3.2.3. BFloat16 VHP compartment

The element-wise compartment is developed with the bit-wise operation of H-IMC as shown in figure 4(a). Here BFloat16 is chosen to accommodate the mixed-precision training described in section 2.3, and N_B is set to 16 and N_I is set to 2 in the memory array as the basic configuration for BFloat16 element-wise multiplication. A BFloat16 number is stored in the bitcell array as follows: the eight most significant bits in each block are for 1 sign bit and 7 fraction bits, and the eight least significant bits are for eight exponent bits. Multi-bit inputs are split into a bit-serial form [49] and fed into LPU. The post-processing circuit is designed as shown in figure 4(b) for FP multiplication, and the timing diagram is shown in figure 4(c). BFloat16 VHP includes four steps: fraction bits multiplication, exponent bits addition, sign bits xor, and normalization.

(a)
Fraction Bits Multiplication: Multiplication of fractional bits is essentially the same as what integers do. This can be realized by accumulation in shift adders⁹ . As shown in figure 4(a), the signal from input port in₀ is given into LPUs of sign and fraction bits, and the LPU operation is configured as AND in fraction bits to perform bit-wise multiplication of in₀ and fraction bits. The leading hidden bit '1' in equation (7) needs to be considered during accumulation: the hidden input bit is implicitly included in the output processing circuit, and the extra multiplication of the hidden memory bit is realized by one cycle delay by a flip-flop. Fraction bits multiplication is done after 7 cycles of bit-wise accumulation.
(b)
Sign Bits Xor: The operation of the sign bit in BFloat16 multiplication is simply xor. Shift adders will stop accumulation when fraction bits multiplication is done. The input port in₀ then gives the sign bit of input data the next cycle, and completes the sign bits xor through LPU by ICL configuration.
(c)
Exponent Bits Addition: The addition of exponent bits is decomposed into bit-wise operation by shift registers. The signal from input port in₁ is always set to high for reading out exponent bits. Input exponent bits are kept via a shift register through $IN_{c,1}$ port, achieving the calculation of $x = x*2 + IN_{c,1}$ per cycle with bit-serial input. After eight cycles, input exponent bits are obtained and then summed with those in memory. Note that the addition of exponential bits requires subtracting an offset considering the offset-binary representation.
(d)
Normalization: The partial results of FP multiplication are obtained after the three steps above, which need to be stitched into BFloat16. Final normalization reformats these intermediate parts according to equation (7), and outputs them as the final multiplication result.

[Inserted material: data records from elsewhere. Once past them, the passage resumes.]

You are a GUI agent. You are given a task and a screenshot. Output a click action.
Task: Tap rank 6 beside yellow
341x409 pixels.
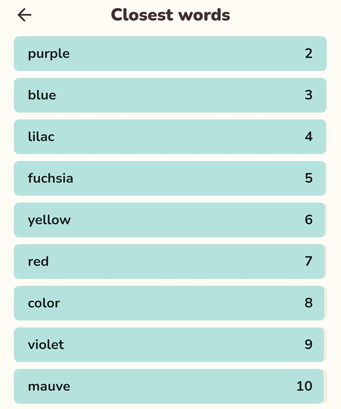pos(309,220)

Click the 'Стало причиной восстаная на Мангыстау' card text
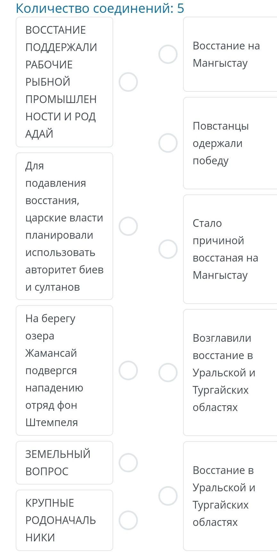[x=225, y=249]
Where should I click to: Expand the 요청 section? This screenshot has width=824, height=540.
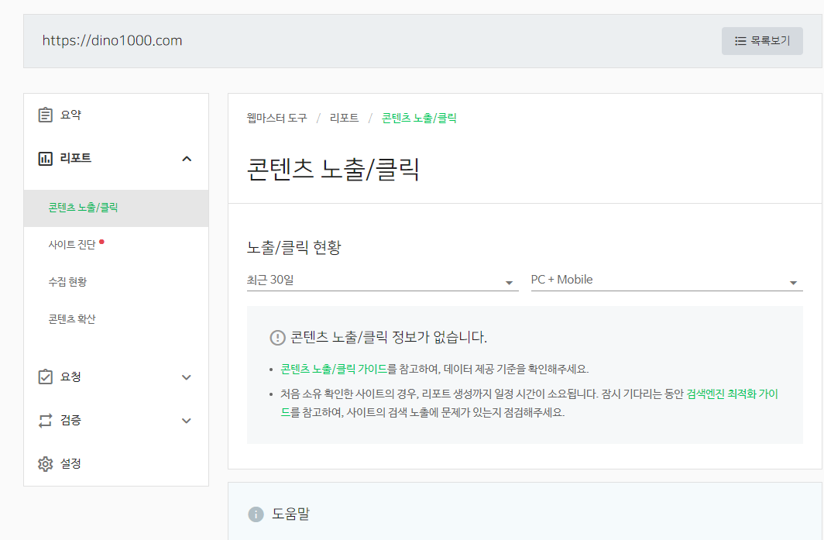click(186, 377)
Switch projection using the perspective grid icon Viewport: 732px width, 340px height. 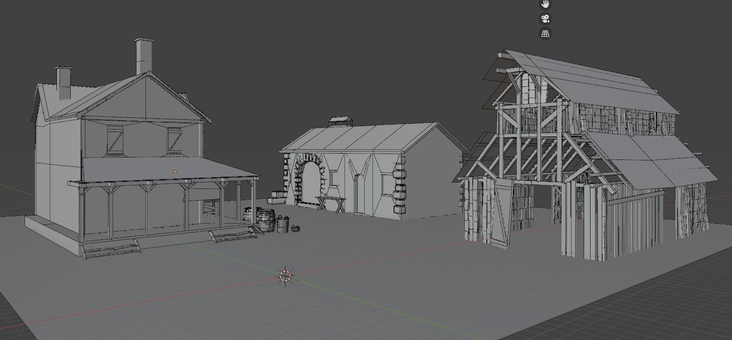tap(545, 33)
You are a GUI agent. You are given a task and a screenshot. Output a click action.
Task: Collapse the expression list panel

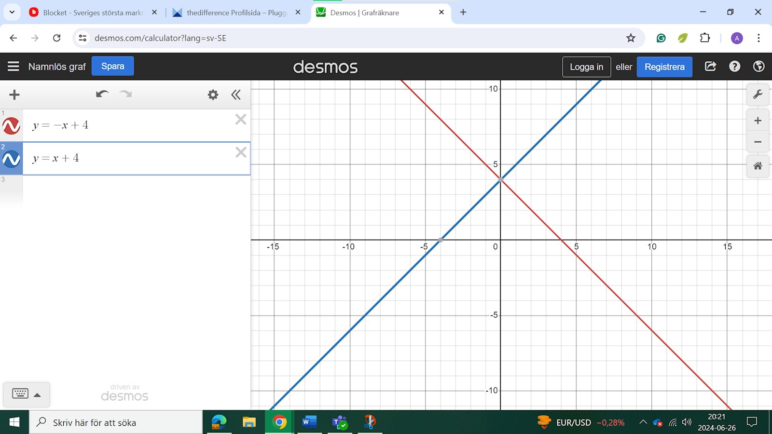click(x=236, y=95)
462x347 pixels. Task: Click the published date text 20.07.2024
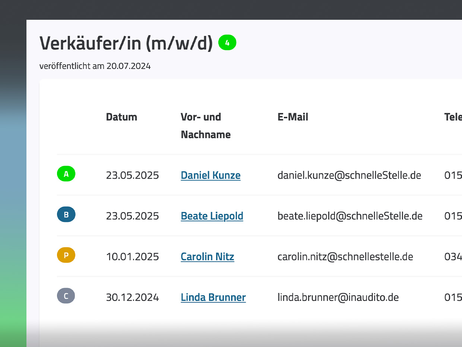[128, 66]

Through the four steps above, H-IMC with the peripheral circuit can process FP multiplication at the compartment level. Then the VHP subarray is formed by combining M such compartments in parallel, as figure 3(a) shows. In this way, a subarray can perform M elements of multiplication in parallel, i.e. VHP of a maximum width M.

3.2.4. FP VMM in an IMC subarray

Floating-point IMC VMM combines the aforementioned VHP and post-accumulation. The VHP compartment-level design above provides the function to calculate multiplication in BFloat16. And we implement the post-accumulation process with fused multiply-add (FMA) in BFloat16 as shown in figure 5(b). FMA copes with the calculation of $a\times b+c$ (given $a,b,c$ are FP numbers) with combined logic for optimal area and energy consumption. Instead of performing complete multiplication before addition, it skips the rounding period in the end, and the normalization is deferred after the addition. The normalization part of VHP compartments is disassembled into anomaly detection and rounding. In the VHP mode, data pass through the normalizer and get out as BFloat16, and in the VMM mode, data go to the input port of the fused adder tree after anomaly detection only.

**Figure 5.** (a) Multiplication process in VMM skipping rounding; (b) structure of the fused adder tree; (c) pipeline for the fused adder tree sharing.
Download figure:
Standard image High-resolution image

Floating-point addition includes complex steps of exponent comparison, fraction alignment, fixed-point addition, and normalization. Individual additions between VHP intermediate results are fused in the following accumulation process, as shown in figure 5(b) in VMM macros to reduce latency and area consumption. The detailed fused adder tree is designed as follows based on the structure in [43]:

Exponents Comparison: The exponents of all M unnormalized results are compared firstly to get the maximum value for fraction alignment.

Fraction Alignment: The weight difference in unnormalized fraction bits is obtained by subtracting each exponent from the maximum exponent. Then they are shifted by the subtraction results to get aligned with each other.

Fused Accumulation: The aligned unnormalized fraction bits are accumulated as integers by an adder tree, and then the unnormalized FMA result is obtained.

Normalization: the FMA result is obtained in unnormalized FP32 format and finally truncated into BFloat16.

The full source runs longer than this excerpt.